## Material to process
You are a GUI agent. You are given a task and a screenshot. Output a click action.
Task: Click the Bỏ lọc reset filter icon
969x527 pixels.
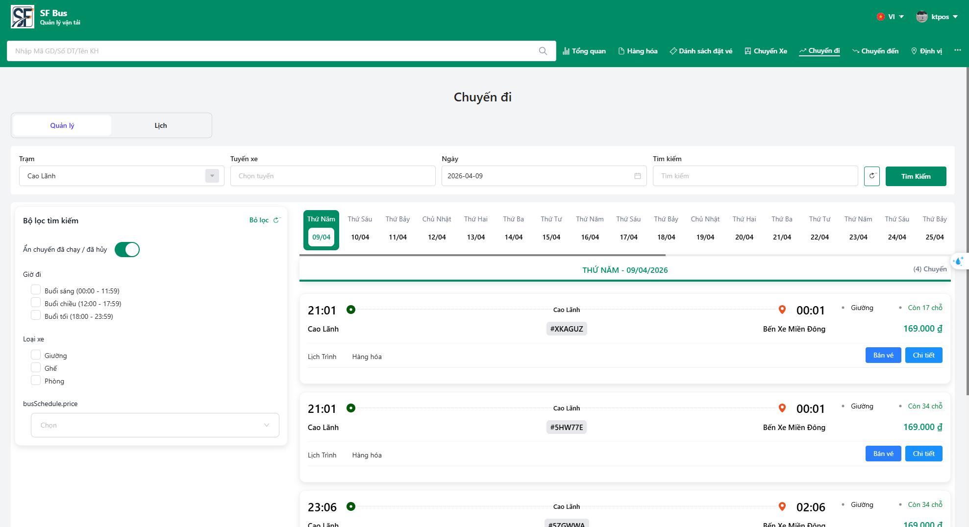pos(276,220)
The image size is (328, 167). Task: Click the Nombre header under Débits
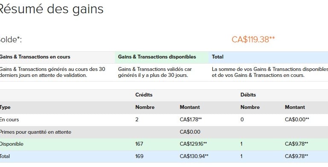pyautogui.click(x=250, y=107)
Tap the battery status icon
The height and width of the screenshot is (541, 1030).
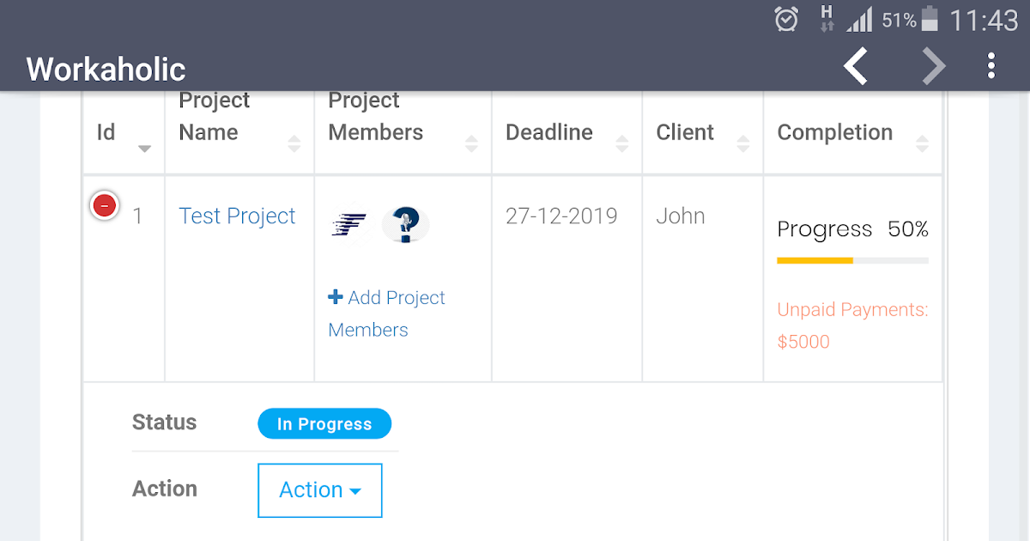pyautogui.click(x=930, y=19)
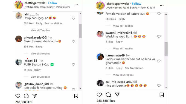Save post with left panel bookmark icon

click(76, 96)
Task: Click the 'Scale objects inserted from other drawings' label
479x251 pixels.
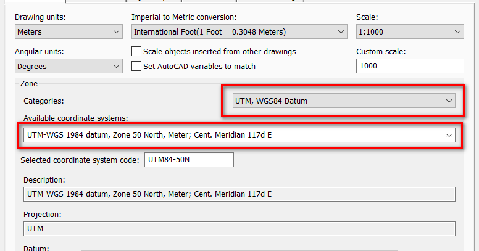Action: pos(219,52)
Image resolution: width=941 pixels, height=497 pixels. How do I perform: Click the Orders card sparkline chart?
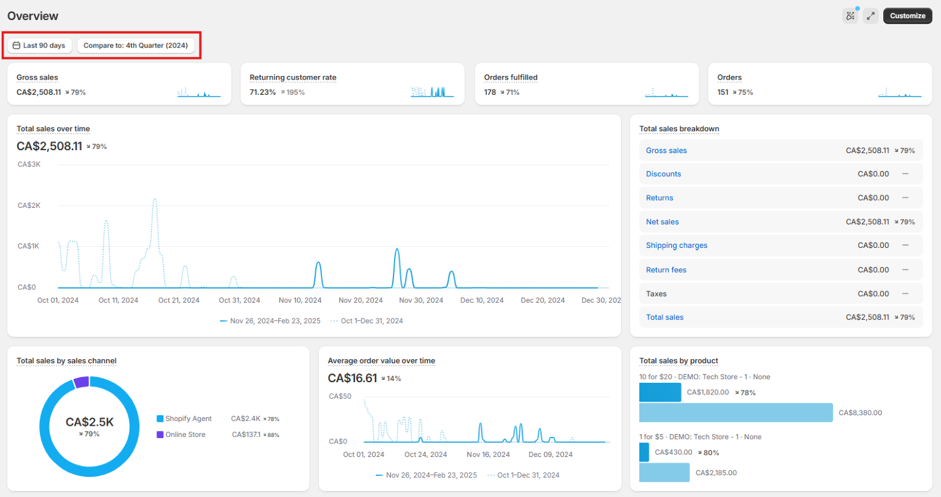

## Assigned task
Reproduce the material above exactly, but only from the line with "Task: Click the Bỏ lọc reset filter icon" through its last line, leaving pictures out.

## Exercise solution
Task: Click the Bỏ lọc reset filter icon
969x527 pixels.
pos(276,220)
The image size is (328, 167). Task: Click the Nombre header under Débits
pyautogui.click(x=250, y=107)
Tap the battery status icon
The height and width of the screenshot is (541, 1030).
pyautogui.click(x=930, y=19)
Save post with left panel bookmark icon

click(76, 96)
Task: Click the 'Scale objects inserted from other drawings' label
479x251 pixels.
Action: pos(219,52)
Image resolution: width=941 pixels, height=497 pixels. How do I perform: Click the Orders card sparkline chart?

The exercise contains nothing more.